Work to complete = Every record must be repeated exactly, with no omission.

++++++++++++++++++++

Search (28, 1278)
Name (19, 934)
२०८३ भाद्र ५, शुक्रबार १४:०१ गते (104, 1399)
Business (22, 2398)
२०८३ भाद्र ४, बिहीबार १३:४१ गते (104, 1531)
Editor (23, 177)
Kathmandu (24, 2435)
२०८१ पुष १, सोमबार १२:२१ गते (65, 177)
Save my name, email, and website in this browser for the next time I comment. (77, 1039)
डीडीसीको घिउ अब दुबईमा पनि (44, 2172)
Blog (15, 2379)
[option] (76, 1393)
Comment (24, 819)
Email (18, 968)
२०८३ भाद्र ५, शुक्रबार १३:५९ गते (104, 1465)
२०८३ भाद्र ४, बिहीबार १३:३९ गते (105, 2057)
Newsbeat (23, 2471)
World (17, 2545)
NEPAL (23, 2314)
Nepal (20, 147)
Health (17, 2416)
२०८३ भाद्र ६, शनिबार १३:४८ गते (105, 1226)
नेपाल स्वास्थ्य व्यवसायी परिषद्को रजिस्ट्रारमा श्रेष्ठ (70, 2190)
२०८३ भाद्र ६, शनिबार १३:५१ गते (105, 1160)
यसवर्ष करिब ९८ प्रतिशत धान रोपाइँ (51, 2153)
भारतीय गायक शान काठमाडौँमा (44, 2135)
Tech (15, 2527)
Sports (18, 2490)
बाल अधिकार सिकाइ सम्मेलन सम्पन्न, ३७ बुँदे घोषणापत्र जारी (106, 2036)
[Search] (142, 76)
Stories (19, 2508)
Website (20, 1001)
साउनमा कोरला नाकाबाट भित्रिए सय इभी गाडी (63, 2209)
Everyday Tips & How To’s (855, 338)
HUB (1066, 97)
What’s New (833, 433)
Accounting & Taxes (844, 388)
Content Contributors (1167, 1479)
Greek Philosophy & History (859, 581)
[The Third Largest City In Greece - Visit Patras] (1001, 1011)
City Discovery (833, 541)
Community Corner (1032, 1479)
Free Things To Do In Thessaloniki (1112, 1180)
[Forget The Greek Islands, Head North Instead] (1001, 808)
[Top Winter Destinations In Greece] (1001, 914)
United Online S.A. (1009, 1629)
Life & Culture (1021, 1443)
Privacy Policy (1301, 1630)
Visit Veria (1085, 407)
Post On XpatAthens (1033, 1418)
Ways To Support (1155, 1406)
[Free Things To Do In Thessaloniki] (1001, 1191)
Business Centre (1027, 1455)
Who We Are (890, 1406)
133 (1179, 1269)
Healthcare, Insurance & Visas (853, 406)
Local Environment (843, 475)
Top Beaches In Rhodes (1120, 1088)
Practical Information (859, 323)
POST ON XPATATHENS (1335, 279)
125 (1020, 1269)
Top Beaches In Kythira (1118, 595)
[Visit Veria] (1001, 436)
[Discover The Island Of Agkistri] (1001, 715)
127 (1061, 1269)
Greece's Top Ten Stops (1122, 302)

++++++++++++++++++++

Solution =
Search (28, 1278)
Name (19, 934)
२०८३ भाद्र ५, शुक्रबार १४:०१ गते (104, 1399)
Business (22, 2398)
२०८३ भाद्र ४, बिहीबार १३:४१ गते (104, 1531)
Editor (23, 177)
Kathmandu (24, 2435)
२०८१ पुष १, सोमबार १२:२१ गते (65, 177)
Save my name, email, and website in this browser for the next time I comment. (77, 1039)
डीडीसीको घिउ अब दुबईमा पनि (44, 2172)
Blog (15, 2379)
[option] (76, 1393)
Comment (24, 819)
Email (18, 968)
२०८३ भाद्र ५, शुक्रबार १३:५९ गते (104, 1465)
२०८३ भाद्र ४, बिहीबार १३:३९ गते (105, 2057)
Newsbeat (23, 2471)
World (17, 2545)
NEPAL (23, 2314)
Nepal (20, 147)
Health (17, 2416)
२०८३ भाद्र ६, शनिबार १३:४८ गते (105, 1226)
नेपाल स्वास्थ्य व्यवसायी परिषद्को रजिस्ट्रारमा श्रेष्ठ (70, 2190)
२०८३ भाद्र ६, शनिबार १३:५१ गते (105, 1160)
यसवर्ष करिब ९८ प्रतिशत धान रोपाइँ (51, 2153)
भारतीय गायक शान काठमाडौँमा (44, 2135)
Tech (15, 2527)
Sports (18, 2490)
बाल अधिकार सिकाइ सम्मेलन सम्पन्न, ३७ बुँदे घोषणापत्र जारी (106, 2036)
[Search] (142, 76)
Stories (19, 2508)
Website (20, 1001)
साउनमा कोरला नाकाबाट भित्रिए सय इभी गाडी (63, 2209)
Everyday Tips & How To’s (855, 338)
HUB (1066, 97)
What’s New (833, 433)
Accounting & Taxes (844, 388)
Content Contributors (1167, 1479)
Greek Philosophy & History (859, 581)
[The Third Largest City In Greece - Visit Patras] (1001, 1011)
City Discovery (833, 541)
Community Corner (1032, 1479)
Free Things To Do In Thessaloniki (1112, 1180)
[Forget The Greek Islands, Head North Instead] (1001, 808)
[Top Winter Destinations In Greece] (1001, 914)
United Online S.A. (1009, 1629)
Life & Culture (1021, 1443)
Privacy Policy (1301, 1630)
Visit Veria (1085, 407)
Post On XpatAthens (1033, 1418)
Ways To Support (1155, 1406)
[Free Things To Do In Thessaloniki] (1001, 1191)
Business Centre (1027, 1455)
Who We Are (890, 1406)
133 (1179, 1269)
Healthcare, Insurance & Visas (853, 406)
Local Environment (843, 475)
Top Beaches In Rhodes (1120, 1088)
Practical Information (859, 323)
POST ON XPATATHENS (1335, 279)
125 (1020, 1269)
Top Beaches In Kythira (1118, 595)
[Visit Veria] (1001, 436)
[Discover The Island Of Agkistri] (1001, 715)
127 (1061, 1269)
Greece's Top Ten Stops (1122, 302)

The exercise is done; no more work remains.